◆ What to do:
Output word for word the passage of the cloud reversal text below, from "One of the big" up to and including "and cyber resilience.".

-- Text start --

A trending topic in 2023 and into 2024 has been that of cloud reversal, or repatriation. For those who have missed the term, it is the trend of workloads being moved out of public cloud providers either to local service providers or customer-operated platforms.  

In this three-part series, we will explore the following topics: 

  • Why are we having this conversation? 
  • Cloud when right and relevant; our Right Workload | Right Platform approach. 
  • Cloud adoption done right - how to avoid the pitfalls.

Just to set any fear aside at this time, the conclusion of this series, plus the follow-up series named 'Super Cloud (What Is It and Why Do We Care?)' will take a very balanced view of what a modern multi-cloud strategy should be. We will explore these two competing trends and understand how it has come to pass that both are relevant at the same time. 

SUPER CLOUD 
CLOUD REVERSAL

Why Is This a Conversation?

So why are we talking about cloud reversal or repatriation in 2024? With cloud spending expected to reach $679 billion in 2024, something is working well in the public cloud - so why leave? The simple answer is that we have the wrong types of workloads in the cloud and the cost/benefit equation is not balancing (in some cases). This is not a new thing; we see similar cycles in our industry all the time, not just in platforms but in other areas like Modern Workspace. We adopt a new technology and several years later revert to a modified version of an earlier operating model. 

The question is, why has this happened? By understanding the history we can make sure to avoid repeating the mistakes.    

Impact of Following the Hype Cycle

One of the big factors impacting current cloud reversal is what we like to call the Hype Cycles. We see a new technology appear and adopt it as the solution to all our challenges. Then, just as everyone starts to realise that dream might not materialise, another cycle starts and we jump again. The amount of technical debt this process leaves behind is scary and has a massive impact on talent, service quality and cyber resilience. 

Think back to the time mainstream virtualisation (VMware) was mature and the cloud was gaining traction. The VMware estate looked big and cumbersome, and the cloud looked new, shiny and easy. We had new technologies come to market to try and curb the perceived VMware complexity (Nutanix, VxRail etc.) whilst the public cloud promised to solve all challenges. Some jumped without really understanding the cost or impact, sometimes based on poor assessment data and sometimes as a lift-and-shift, only with unrealistic transformation goals.  

AVOID THE HYPE CYCLES 
The constant cycle is accelerating technical debt, increasing talent 
challenges, whilst impacting service quality and cyber resilience 
BARE METAL 
VIRTUALISATION 
02 
I n novation 
CLOUD 
03 
increases 
HYBRID 
CLOUD 
04 
Attempts to 
simplify

Following these hype cycles without a plan to manage the potential technical debt or ensure the value is realised will lead to more technology reversal conversations in the years to come.

-- Text end --
-- Dataset excerpts start --

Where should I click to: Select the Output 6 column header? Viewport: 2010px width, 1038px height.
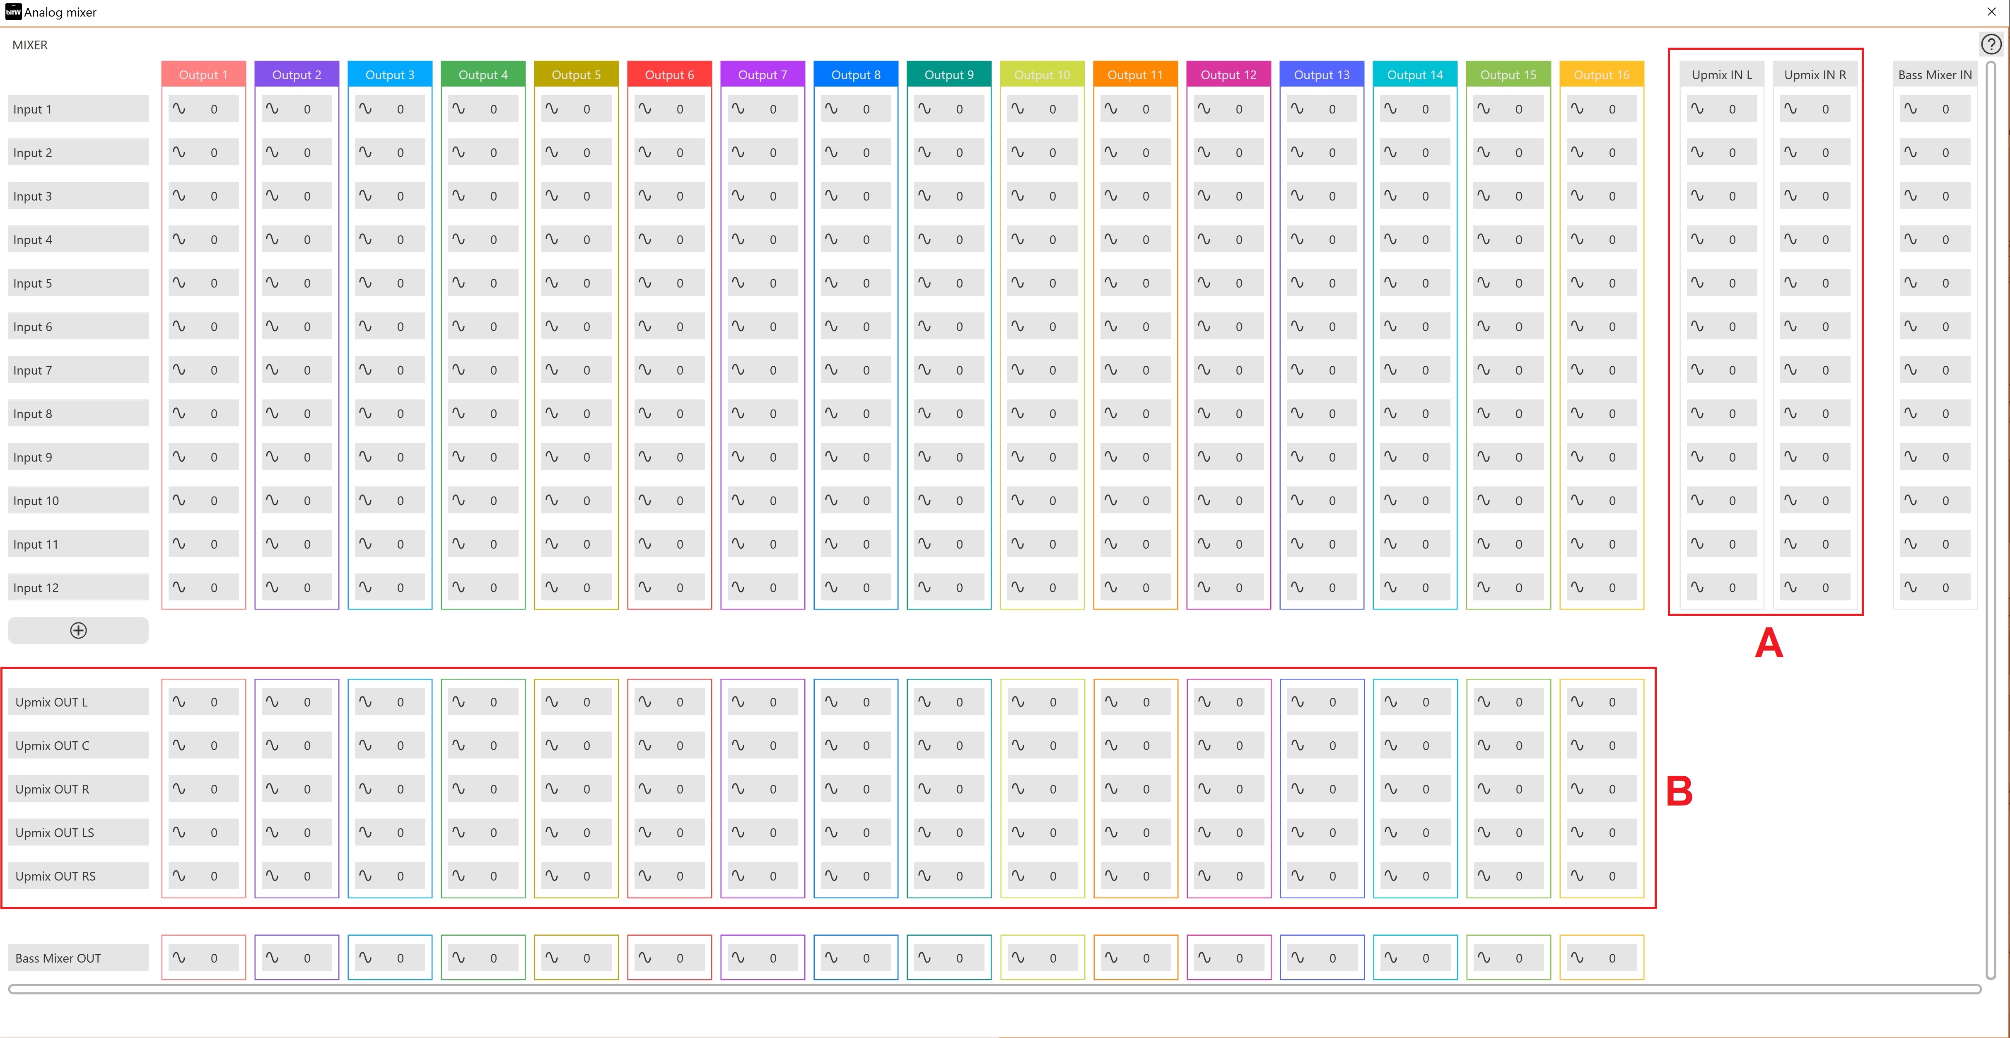tap(669, 75)
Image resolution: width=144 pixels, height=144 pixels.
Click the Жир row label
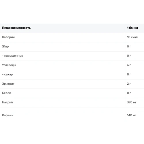(5, 46)
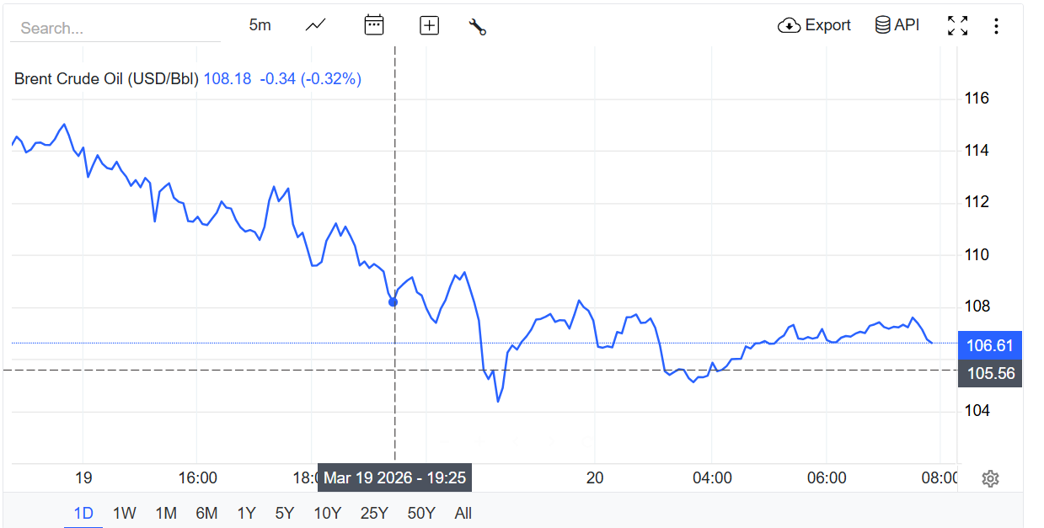Image resolution: width=1044 pixels, height=528 pixels.
Task: Click the plus compare/add indicator icon
Action: click(x=429, y=25)
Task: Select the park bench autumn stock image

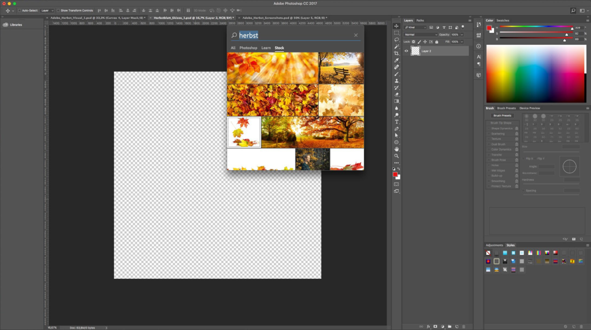Action: [341, 68]
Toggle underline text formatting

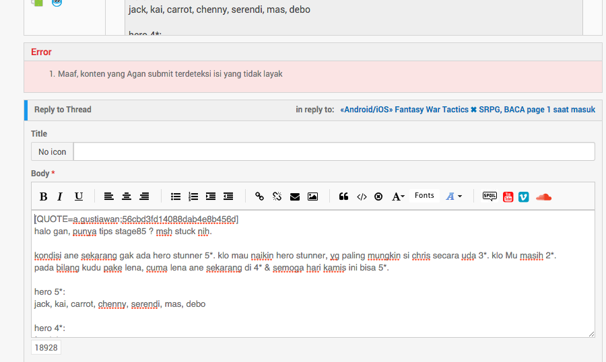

-- Dataset excerpts end --

◆ Answer in full:
One of the big factors impacting current cloud reversal is what we like to call the Hype Cycles. We see a new technology appear and adopt it as the solution to all our challenges. Then, just as everyone starts to realise that dream might not materialise, another cycle starts and we jump again. The amount of technical debt this process leaves behind is scary and has a massive impact on talent, service quality and cyber resilience.